There is no doubt that achieving happiness despite difficult circumstances in life is an enormous challenge. Yet, the Talmud teaches that God does not give anyone tests they can not overcome. The word in Hebrew for test is nisayon, whose root nes means “to lift up.” The nature of a test is to force us to extend ourselves beyond what we think we are capable of. When we succeed we are lifted up to an entirely new spiritual level. The same root also means “miracle.” When we do our part in overcoming adversity and go beyond our present capabilities we open ourselves up to the possibility of small, or even large, personal “miracles.”

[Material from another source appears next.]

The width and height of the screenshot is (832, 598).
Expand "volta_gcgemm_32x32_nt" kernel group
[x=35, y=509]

I am always amazed and inspired by those who are physically challenged, yet seem to be well adjusted, accepting of their circumstances and determined to get on with life. I often wonder if I was in their situation if I could rise to the occasion.

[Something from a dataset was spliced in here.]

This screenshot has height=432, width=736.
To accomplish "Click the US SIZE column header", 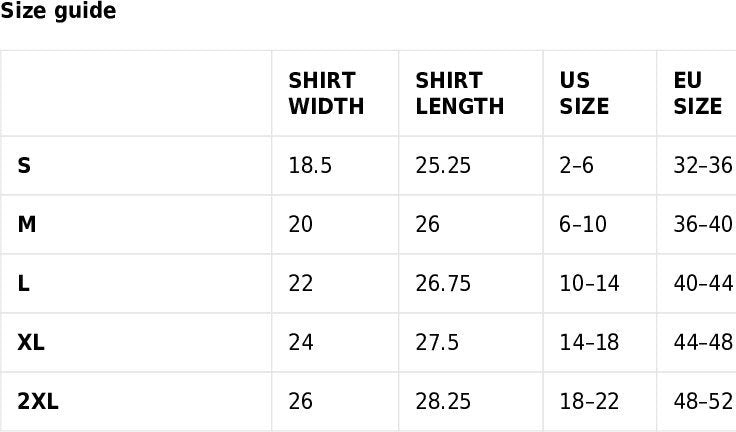I will (584, 93).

In Kabbalah this world is called the “world of rectification.” A basic belief in Judaism is that nothing happens without a reason and purpose, even if it is beyond our ability to understand. Therefore, all difficulties in life have a purpose and are meant ultimately to lead to a state of rectification. When one realizes this then the bigger picture of human suffering becomes more clear and easier to deal with.
Kabbalah explains that many circumstances of suffering and physical impairments are rooted in previous lives. Therefore that which may be a ”curse” may in truth be an opportunity to clear the slate and rectify that which needs to be corrected. Only God knows these ultimate truths, but each person must try to deal with the hand they were dealt in the belief that it is all for the good.